SECCIÓN DEL DOCUMENTO »
┏━━
(de la traducción al francés de Marie-Charlotte Thabuy)
El gaucho: ese poderoso centauro de las pampas
(Valery Larbaud, 1927)
El gaucho era un gag para los escritores de la élite liberal hacia
1860. Era esencialmente una fractura entre dos códigos, sobretodo lingüísticos: el lenguaje paisano, puesto entre comillas, como si se lo tomara con la punta de los dedos para marcar bien que es el del otro, opuesto al lenguaje aristocrático. O una fractura de espacios: el gaucho que llega de lejos y entra en la ópera para ver el Fausto de Gounod. Eso causa gracia. Como “Carlitos”, cuando entra a un restaurante cuatro estrellas y se tropieza con la alfombra: eso también hace reír. Producción particular que, subrepticiamente, trata de restablecer el normal equilibrio.
Esto vale para las apariciones románticas del gaucho, tanto en la
primera novela argentina, Amalia (1851), como en el primer cuento de mi país, El matadero (1850): para recuperar el equilibrio de la casa liberal invadida o del cuerpo aristocrático violado –sin reírse demasiado de esto, dadas las circunstancias históricas– los señores hablan entre sí en francés o recurren a largas peroratas desplegadas en ritmos alejandrinos.
El Martín Fierro (1872-1879) va más allá de estas dos perspectivas:
la burlona y la tímida. José Hernández, su autor, no observa al gaucho en plongée, no lo mira desde el interior, del in en relación al out. Como no lo siente ambicioso ni violador (en dos matices posibles de la misma expresión), se le acerca, se identifica con él, asume su lenguaje y canta en primera persona: las comillas prudentes y los conjuros en alejandrinos desaparecen. Sólo subsisten algunos puntos suspensivos en lugar de ciertas palabras que, escritas, en la Argentina de la segunda mitad del siglo XIX, causaban el mismo malestar a los liberales que a los antiliberales. En lo que tocaba al pudor, ambos partidos eran dos sectores en conflicto de la misma burguesía.
┗━━
[Registros almacenados]
┏━━
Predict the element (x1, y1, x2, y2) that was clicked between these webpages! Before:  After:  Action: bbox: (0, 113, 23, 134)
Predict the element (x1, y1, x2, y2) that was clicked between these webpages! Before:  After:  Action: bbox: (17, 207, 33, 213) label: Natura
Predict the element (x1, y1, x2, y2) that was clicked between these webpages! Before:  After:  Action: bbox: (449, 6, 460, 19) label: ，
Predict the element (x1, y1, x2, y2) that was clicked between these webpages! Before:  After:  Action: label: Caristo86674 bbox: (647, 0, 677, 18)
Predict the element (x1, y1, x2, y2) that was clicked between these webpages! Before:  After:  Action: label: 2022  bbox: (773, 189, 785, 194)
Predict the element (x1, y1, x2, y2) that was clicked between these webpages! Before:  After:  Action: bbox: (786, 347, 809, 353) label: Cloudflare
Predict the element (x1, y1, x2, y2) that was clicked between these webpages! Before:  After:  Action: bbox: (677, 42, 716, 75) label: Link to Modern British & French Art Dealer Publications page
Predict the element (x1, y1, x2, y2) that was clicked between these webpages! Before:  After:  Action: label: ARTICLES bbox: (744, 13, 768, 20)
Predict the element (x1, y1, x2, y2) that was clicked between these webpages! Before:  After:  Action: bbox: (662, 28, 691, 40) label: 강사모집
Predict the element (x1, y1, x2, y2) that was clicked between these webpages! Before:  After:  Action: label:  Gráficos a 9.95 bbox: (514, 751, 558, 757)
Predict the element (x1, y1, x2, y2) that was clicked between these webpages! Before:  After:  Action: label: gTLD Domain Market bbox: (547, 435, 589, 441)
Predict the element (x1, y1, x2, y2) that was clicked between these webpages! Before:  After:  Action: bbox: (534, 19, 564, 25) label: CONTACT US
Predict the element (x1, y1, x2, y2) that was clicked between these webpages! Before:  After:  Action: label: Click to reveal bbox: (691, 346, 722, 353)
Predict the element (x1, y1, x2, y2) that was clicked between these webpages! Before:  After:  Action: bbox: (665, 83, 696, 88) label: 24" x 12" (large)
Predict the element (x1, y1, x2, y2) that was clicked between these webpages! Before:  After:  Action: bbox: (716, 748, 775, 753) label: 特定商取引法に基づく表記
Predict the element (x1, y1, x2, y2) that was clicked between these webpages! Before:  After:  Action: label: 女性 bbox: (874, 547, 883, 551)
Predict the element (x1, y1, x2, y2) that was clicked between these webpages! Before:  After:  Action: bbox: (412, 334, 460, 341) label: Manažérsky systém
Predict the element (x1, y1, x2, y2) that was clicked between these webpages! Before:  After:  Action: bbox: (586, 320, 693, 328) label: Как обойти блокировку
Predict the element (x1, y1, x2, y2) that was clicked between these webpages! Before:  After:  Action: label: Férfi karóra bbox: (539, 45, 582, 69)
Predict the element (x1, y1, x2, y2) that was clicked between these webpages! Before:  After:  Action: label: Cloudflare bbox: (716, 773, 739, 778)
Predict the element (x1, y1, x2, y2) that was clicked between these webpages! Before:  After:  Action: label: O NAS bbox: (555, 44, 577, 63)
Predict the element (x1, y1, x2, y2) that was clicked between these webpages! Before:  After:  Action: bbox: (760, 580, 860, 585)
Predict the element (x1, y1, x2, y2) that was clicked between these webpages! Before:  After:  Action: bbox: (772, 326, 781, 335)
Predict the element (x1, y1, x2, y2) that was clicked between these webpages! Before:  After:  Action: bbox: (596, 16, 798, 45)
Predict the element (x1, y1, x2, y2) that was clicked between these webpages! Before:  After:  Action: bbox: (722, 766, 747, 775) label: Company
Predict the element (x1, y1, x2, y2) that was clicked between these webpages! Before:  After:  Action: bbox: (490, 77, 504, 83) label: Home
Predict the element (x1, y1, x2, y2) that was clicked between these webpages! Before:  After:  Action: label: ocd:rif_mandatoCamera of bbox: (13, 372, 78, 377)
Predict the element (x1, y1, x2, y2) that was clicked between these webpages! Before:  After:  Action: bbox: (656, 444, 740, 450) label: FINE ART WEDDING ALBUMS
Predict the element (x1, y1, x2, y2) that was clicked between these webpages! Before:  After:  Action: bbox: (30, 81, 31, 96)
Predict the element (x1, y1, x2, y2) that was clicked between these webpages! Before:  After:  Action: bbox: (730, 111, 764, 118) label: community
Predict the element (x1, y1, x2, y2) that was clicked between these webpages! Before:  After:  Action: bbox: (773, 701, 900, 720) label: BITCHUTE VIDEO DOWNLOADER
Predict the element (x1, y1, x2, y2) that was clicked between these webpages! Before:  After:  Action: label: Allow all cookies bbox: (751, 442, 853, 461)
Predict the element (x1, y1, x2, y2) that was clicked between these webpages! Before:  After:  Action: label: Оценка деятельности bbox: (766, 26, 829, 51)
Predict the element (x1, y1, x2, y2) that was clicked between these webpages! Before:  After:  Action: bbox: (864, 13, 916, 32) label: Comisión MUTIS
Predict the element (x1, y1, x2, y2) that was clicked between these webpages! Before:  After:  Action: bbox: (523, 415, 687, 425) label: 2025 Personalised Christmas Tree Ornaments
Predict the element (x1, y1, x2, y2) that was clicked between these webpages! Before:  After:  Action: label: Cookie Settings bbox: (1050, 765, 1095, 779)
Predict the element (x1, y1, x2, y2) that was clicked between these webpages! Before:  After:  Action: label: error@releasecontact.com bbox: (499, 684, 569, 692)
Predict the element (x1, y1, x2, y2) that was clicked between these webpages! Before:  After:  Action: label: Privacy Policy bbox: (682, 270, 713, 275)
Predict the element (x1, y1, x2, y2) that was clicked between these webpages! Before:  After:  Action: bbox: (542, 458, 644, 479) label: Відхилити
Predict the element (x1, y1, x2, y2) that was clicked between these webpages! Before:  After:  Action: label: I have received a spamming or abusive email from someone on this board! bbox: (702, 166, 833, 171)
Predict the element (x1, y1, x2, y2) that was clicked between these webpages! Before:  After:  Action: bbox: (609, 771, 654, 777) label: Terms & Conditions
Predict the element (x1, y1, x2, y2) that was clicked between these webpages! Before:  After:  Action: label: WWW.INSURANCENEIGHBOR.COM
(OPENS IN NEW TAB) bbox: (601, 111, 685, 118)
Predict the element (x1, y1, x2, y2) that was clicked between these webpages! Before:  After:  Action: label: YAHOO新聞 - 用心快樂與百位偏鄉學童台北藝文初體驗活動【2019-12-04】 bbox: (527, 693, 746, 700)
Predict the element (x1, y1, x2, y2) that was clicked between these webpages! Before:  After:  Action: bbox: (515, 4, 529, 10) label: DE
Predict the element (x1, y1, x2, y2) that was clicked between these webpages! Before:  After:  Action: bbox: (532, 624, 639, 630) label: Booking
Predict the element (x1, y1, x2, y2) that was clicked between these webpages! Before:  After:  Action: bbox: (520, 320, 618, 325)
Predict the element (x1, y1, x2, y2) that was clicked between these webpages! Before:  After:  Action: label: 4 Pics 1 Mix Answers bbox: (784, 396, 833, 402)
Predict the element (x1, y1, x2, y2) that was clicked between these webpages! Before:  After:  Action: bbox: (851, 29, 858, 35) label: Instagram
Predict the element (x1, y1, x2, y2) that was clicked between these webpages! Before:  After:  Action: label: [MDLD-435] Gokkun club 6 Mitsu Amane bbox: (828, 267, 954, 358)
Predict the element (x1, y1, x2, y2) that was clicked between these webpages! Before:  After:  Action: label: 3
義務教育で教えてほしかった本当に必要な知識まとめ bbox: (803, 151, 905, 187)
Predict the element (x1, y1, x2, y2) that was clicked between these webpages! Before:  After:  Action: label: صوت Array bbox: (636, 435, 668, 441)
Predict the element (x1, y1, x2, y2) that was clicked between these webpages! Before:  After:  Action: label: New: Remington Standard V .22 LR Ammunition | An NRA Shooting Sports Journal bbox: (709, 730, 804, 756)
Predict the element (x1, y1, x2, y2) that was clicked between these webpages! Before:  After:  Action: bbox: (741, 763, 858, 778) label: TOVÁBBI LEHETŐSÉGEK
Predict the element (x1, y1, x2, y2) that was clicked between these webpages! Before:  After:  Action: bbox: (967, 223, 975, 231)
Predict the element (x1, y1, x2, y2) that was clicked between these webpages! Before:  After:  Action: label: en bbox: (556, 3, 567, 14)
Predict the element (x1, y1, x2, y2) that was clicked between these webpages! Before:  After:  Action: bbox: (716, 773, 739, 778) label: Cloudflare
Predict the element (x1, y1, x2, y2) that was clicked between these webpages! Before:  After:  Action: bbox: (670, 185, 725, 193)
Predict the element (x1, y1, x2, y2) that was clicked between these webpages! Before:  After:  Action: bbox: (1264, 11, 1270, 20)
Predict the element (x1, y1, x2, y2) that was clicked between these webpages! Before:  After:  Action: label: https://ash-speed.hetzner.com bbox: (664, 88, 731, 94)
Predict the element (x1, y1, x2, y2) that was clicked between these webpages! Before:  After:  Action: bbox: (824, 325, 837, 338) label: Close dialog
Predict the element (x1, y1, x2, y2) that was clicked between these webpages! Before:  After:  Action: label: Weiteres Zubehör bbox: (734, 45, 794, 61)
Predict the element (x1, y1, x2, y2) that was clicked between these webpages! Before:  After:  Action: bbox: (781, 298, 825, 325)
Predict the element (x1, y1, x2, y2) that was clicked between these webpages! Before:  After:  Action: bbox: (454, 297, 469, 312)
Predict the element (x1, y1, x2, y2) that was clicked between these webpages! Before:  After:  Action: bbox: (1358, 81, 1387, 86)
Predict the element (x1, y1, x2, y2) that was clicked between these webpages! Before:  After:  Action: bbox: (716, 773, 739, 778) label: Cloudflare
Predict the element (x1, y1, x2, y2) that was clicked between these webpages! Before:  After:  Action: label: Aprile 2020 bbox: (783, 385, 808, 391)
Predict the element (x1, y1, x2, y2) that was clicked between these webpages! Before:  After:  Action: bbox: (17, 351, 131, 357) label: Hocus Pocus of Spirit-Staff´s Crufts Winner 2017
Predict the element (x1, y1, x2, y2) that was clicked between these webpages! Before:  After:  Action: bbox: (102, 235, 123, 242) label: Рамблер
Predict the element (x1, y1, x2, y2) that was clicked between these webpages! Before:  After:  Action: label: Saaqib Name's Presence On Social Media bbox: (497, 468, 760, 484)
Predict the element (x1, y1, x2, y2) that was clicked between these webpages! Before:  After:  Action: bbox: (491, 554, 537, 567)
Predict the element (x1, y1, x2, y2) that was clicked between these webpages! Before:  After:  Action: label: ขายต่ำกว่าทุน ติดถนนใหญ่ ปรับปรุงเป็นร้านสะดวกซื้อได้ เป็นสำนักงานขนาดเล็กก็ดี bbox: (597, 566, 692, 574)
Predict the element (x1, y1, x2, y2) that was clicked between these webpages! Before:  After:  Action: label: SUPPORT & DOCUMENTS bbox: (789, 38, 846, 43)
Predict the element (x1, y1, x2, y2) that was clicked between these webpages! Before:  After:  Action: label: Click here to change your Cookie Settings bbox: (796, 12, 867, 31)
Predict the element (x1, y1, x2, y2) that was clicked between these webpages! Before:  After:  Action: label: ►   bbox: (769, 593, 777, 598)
┗━━
Responde a estas preguntas sobre el fragmento acerca del gaucho:
1. ¿Qué obra va a ver a la ópera el gaucho que llega de lejos?
2. ¿En qué año se publicó Amalia, la primera novela argentina?
3. ¿Quién es el autor del Martín Fierro?
Las líneas no cumplen ningún papel aquí.

SOLUCIÓN DESARROLLADA »
1. El Fausto de Gounod.
2. En 1851.
3. José Hernández.